EXERCISE DETAILS>
Copy the data from the line with "The image size is (840, 468)." to the line with "The image size is (1549, 894).", keeping every character unchanged.

*** MATERIAL PROVIDED ***

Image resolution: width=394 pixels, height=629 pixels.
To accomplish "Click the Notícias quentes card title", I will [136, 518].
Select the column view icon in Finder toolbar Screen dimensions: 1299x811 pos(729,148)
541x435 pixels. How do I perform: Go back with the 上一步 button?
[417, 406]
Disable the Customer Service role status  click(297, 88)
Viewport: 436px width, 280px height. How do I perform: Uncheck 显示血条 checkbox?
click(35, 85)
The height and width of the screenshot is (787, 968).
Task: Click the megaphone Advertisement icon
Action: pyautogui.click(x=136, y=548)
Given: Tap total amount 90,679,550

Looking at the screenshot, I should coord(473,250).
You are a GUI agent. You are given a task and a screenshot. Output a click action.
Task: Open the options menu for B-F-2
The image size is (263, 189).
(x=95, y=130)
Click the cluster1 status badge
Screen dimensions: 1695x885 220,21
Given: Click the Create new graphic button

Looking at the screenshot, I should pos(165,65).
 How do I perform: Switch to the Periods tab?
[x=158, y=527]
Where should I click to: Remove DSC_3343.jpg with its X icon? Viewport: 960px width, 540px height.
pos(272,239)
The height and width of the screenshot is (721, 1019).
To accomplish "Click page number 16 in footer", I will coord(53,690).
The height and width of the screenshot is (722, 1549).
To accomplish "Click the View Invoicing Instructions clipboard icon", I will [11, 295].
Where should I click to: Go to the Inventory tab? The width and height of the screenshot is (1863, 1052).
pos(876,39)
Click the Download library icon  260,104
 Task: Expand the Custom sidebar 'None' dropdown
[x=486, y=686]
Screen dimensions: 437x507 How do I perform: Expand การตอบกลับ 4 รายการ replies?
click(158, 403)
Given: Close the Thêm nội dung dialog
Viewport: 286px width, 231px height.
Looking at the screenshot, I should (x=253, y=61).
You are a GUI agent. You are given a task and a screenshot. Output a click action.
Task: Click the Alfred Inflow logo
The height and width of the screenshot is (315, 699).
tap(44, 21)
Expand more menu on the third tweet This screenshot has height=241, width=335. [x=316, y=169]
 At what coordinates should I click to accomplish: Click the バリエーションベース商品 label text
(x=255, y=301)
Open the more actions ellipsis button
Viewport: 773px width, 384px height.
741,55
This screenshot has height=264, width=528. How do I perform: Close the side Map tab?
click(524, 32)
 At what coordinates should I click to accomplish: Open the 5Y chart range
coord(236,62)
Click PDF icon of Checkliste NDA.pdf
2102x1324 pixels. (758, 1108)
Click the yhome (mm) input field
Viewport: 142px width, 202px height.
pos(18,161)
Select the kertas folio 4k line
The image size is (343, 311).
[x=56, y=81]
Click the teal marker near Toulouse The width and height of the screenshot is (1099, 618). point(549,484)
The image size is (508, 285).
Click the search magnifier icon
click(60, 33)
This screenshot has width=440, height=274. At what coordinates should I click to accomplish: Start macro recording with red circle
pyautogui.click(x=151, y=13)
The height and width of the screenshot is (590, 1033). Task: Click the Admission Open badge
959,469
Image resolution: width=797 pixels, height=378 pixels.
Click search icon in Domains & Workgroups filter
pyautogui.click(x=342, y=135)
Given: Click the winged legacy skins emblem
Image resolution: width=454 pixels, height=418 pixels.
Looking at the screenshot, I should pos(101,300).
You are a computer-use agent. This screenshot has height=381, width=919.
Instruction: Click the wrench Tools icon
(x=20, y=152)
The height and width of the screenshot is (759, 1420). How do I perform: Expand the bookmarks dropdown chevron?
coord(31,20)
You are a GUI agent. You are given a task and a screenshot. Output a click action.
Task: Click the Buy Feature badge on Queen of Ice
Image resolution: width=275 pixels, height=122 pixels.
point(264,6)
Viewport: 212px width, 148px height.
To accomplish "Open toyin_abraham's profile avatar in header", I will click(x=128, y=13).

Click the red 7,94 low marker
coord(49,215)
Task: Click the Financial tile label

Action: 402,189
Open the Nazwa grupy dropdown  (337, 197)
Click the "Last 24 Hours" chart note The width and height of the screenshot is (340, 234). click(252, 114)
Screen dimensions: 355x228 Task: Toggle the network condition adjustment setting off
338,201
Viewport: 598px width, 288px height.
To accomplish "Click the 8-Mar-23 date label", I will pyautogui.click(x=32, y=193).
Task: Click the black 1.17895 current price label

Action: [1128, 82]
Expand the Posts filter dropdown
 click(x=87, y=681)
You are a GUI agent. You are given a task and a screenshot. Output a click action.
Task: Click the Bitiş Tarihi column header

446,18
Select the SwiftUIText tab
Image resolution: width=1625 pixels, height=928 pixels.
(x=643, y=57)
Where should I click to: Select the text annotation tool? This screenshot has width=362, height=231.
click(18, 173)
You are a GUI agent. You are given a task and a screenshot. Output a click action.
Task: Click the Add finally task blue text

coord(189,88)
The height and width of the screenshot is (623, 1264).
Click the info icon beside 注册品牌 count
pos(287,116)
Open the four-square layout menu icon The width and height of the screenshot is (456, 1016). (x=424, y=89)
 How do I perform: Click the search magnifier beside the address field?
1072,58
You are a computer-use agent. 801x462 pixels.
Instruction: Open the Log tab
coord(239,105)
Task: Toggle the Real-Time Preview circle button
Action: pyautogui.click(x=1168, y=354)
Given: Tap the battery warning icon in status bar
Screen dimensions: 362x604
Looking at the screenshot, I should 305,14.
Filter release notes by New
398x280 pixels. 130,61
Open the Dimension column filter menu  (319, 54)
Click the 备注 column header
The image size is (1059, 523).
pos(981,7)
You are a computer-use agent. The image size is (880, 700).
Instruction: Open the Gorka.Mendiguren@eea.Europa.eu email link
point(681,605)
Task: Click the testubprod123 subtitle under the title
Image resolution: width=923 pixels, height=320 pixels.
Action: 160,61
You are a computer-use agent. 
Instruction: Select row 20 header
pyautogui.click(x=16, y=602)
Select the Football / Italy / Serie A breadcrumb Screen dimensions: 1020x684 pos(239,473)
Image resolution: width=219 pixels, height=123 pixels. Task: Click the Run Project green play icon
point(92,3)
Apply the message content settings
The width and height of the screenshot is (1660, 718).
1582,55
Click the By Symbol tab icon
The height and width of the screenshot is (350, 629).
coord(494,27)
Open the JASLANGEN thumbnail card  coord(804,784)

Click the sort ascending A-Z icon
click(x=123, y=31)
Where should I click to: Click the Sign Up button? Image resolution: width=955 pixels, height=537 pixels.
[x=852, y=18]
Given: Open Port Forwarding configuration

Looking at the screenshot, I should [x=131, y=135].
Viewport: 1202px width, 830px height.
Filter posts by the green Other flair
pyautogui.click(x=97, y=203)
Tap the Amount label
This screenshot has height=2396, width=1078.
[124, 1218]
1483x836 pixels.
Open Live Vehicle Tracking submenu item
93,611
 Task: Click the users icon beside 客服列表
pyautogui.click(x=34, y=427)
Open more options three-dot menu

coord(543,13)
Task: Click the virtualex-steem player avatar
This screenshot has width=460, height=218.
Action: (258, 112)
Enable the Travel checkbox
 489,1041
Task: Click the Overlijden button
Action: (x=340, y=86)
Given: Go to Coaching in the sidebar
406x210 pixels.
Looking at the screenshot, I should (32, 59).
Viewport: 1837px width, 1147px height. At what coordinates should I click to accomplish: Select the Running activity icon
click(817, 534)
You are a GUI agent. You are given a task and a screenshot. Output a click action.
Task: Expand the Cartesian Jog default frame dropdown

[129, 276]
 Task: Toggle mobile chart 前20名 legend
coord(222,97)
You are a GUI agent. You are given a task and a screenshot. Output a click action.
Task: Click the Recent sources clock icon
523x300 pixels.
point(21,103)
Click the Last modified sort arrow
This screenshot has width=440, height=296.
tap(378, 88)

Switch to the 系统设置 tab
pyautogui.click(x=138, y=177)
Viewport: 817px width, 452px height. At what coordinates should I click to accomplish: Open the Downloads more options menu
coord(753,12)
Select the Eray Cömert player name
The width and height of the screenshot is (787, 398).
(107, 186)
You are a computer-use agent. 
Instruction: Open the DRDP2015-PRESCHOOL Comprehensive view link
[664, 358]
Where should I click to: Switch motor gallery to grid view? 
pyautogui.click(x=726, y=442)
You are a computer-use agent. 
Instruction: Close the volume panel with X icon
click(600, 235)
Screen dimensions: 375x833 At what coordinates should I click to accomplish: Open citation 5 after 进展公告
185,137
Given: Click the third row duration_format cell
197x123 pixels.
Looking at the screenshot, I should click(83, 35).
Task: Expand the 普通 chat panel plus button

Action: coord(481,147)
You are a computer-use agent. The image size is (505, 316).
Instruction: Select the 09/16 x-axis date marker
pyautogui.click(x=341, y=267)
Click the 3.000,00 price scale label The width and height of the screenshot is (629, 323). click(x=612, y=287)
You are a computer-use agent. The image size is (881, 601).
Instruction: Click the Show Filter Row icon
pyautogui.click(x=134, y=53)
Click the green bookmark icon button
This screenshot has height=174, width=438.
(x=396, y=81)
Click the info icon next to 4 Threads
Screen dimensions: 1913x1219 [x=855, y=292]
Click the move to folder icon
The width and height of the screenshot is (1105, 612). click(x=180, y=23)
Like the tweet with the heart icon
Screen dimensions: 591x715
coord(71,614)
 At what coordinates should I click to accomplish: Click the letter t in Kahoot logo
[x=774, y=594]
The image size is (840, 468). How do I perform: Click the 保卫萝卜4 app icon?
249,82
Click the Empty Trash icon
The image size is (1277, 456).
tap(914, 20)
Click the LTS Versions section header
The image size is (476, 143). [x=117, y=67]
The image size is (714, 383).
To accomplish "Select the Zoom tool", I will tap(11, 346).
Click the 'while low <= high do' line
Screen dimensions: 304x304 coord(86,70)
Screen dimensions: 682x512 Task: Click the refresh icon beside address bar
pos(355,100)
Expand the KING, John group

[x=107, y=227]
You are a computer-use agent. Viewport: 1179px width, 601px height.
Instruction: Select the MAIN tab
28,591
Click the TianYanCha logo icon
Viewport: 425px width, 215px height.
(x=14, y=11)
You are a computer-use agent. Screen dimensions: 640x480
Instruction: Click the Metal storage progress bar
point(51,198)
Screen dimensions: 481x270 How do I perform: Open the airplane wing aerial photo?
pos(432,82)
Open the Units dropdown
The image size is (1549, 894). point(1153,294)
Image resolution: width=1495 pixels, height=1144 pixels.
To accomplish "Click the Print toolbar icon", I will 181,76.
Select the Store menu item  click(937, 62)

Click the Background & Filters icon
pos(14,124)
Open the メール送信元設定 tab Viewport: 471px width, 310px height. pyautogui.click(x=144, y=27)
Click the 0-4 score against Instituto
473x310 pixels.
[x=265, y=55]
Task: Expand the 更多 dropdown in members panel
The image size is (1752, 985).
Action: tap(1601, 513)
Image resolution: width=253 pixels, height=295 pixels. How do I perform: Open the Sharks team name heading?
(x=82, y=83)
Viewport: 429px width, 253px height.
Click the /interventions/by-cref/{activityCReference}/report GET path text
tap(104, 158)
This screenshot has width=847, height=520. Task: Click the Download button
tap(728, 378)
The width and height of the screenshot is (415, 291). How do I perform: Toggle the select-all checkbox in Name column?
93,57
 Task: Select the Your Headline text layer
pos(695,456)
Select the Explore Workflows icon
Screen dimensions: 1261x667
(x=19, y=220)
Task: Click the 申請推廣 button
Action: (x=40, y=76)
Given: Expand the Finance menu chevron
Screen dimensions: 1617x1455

***

TASK ANSWER>
The image size is (840, 468). How do I perform: Click the 保卫萝卜4 app icon?
249,82
Click the Empty Trash icon
The image size is (1277, 456).
tap(914, 20)
Click the LTS Versions section header
The image size is (476, 143). [x=117, y=67]
The image size is (714, 383).
To accomplish "Select the Zoom tool", I will tap(11, 346).
Click the 'while low <= high do' line
Screen dimensions: 304x304 coord(86,70)
Screen dimensions: 682x512 Task: Click the refresh icon beside address bar
pos(355,100)
Expand the KING, John group

[x=107, y=227]
You are a computer-use agent. Viewport: 1179px width, 601px height.
Instruction: Select the MAIN tab
28,591
Click the TianYanCha logo icon
Viewport: 425px width, 215px height.
(x=14, y=11)
You are a computer-use agent. Screen dimensions: 640x480
Instruction: Click the Metal storage progress bar
point(51,198)
Screen dimensions: 481x270 How do I perform: Open the airplane wing aerial photo?
pos(432,82)
Open the Units dropdown
The image size is (1549, 894). point(1153,294)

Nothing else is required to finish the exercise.